___ Selected passage ___

Key Verse: Titus 2:13 “looking for the blessed hope and glorious appearing of our great God and Saviour Jesus Christ…”

The key verse appears in the context of a paragraph which says, “For the grace of God that brings salvation has appeared to all men. It teaches us to say “NO” to ungodliness and worldly passions, and to live self-controlled, upright and godly lives in this present age, while we wait for the blessed hope — the glorious appearing of our great God and Saviour, Jesus Christ, who gave Himself for us to redeem us from all wickedness and to purify for Himself a people that are His very own, eager to do what is good” (vv.11-14 NIV)

There are several key words in the paragraph: words like “grace…salvation…hope…redeem…purify…good.” The word “grace” tells us that God has done something for man which is completely unwarranted — He has offered us “salvation” in Christ. This offer first “appeared to all men” when an angelic announcement was sung over the shepherd’s fields outside of Bethlehem. It “appeared” again on a wooden cross at Golgotha, and again in a rich man’s empty tomb and again on the Mount of olives as the risen Christ ascended before many witnesses to the Father. The whole purpose of this “appearing” was to “redeem” man from sin. Christ came to “buy back” mankind from the “wages of sin” — certain death gave way to certain life for all who put their trust in Him.

Redemption meant the “purifying” of “a people” for Christ’s “very own”, a people “eager to do what is good”.

The “hope”, which Paul calls “blessed and glorious” is that there will be one more “appearance”: the return of Christ to receive His own and to establish His throne forever. This return is the great hope of the Church, the “Parousia” that has always been the bottom-line motivation for historic Christianity.

Read Titus 1

Key Verse: 1 Titus 1:16 “They profess to know God, but in works they deny Him, being abominable, disobedient, and disqualified for every good work.”

As pointed out in the introduction, the Pastoral Epistles were concerned about establishing and defending a sound Christian orthodoxy in the developing churches of Asia Minor. Even as Christianity spread, heresies (or false teachings) were spreading, just like weeds encroaching on freshly ploughed and planted garden. In this chapter, Paul encourages Titus to “silence” the false teachers (v.11).

___ Supplied records ___

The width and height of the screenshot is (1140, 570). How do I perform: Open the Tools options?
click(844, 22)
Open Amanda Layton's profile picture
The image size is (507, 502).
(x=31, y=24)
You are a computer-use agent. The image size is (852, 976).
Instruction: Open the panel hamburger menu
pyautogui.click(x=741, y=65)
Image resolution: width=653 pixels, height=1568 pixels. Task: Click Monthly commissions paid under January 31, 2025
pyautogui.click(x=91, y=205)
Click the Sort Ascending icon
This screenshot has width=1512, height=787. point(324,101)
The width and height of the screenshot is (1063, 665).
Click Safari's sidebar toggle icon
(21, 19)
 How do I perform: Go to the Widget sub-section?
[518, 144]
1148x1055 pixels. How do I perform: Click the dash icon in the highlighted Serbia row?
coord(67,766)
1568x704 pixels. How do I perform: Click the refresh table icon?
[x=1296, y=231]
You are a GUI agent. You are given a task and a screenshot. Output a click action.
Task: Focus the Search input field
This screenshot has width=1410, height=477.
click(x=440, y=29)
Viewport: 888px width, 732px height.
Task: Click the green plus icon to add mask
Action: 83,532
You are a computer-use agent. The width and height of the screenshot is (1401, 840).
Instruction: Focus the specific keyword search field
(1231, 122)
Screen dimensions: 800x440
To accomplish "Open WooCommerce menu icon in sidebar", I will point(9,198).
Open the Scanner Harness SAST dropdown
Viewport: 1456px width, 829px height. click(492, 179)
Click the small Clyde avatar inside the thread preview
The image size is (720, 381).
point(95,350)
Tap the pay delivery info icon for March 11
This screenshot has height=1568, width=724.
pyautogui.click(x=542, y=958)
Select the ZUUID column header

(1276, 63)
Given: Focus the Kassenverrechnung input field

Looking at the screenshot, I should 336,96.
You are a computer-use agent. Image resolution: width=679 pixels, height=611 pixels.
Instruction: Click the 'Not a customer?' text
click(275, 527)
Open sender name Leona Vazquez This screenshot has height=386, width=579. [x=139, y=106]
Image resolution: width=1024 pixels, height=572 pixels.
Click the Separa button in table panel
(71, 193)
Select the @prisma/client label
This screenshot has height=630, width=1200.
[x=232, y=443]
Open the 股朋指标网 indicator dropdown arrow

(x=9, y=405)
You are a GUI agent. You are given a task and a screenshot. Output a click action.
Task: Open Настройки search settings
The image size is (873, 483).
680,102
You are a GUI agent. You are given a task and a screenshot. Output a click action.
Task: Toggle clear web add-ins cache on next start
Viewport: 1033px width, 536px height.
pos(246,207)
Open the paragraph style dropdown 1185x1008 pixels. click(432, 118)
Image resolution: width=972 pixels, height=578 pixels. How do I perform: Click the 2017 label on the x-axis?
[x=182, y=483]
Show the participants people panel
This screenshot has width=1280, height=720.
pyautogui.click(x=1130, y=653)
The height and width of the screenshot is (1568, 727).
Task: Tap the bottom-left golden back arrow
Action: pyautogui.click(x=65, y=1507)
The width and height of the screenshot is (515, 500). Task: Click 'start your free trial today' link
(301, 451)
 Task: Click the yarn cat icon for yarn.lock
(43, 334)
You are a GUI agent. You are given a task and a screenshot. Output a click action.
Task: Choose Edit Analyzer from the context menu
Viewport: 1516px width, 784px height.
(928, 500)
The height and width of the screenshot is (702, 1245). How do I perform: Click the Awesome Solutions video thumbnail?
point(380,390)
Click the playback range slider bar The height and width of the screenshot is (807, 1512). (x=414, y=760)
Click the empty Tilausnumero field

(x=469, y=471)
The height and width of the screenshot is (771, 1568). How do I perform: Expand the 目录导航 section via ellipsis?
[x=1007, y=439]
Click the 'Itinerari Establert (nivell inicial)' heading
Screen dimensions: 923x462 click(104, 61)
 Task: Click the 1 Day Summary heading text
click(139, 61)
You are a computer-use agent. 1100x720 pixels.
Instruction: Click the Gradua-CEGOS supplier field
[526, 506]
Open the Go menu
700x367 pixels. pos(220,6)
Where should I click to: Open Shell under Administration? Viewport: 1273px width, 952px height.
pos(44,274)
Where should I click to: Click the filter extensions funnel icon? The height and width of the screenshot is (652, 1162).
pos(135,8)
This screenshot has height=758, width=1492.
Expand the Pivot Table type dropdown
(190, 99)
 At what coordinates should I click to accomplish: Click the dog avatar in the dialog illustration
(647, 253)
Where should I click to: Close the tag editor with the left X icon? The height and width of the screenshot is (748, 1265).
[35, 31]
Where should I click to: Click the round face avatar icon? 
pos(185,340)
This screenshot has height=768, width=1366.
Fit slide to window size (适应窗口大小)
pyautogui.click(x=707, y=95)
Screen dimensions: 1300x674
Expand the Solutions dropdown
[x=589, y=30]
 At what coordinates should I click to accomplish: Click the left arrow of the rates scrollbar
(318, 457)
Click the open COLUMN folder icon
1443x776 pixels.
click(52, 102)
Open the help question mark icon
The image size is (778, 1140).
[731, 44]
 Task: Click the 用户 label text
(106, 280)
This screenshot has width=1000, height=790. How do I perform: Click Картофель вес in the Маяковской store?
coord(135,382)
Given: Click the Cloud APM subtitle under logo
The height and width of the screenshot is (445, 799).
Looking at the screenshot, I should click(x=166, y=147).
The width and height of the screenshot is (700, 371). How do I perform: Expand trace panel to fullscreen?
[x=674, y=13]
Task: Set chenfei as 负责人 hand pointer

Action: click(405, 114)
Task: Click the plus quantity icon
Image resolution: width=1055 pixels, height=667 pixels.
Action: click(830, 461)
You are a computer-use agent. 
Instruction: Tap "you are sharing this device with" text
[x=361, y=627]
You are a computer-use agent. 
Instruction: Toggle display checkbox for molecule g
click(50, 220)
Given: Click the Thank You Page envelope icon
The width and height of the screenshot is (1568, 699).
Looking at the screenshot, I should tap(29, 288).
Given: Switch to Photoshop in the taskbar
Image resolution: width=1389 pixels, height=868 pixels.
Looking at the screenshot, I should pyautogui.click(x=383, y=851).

___

**Exercise goal:**
In the passage on Titus, where was the angelic announcement sung?

**Right answer:**
Over the shepherd's fields outside of Bethlehem.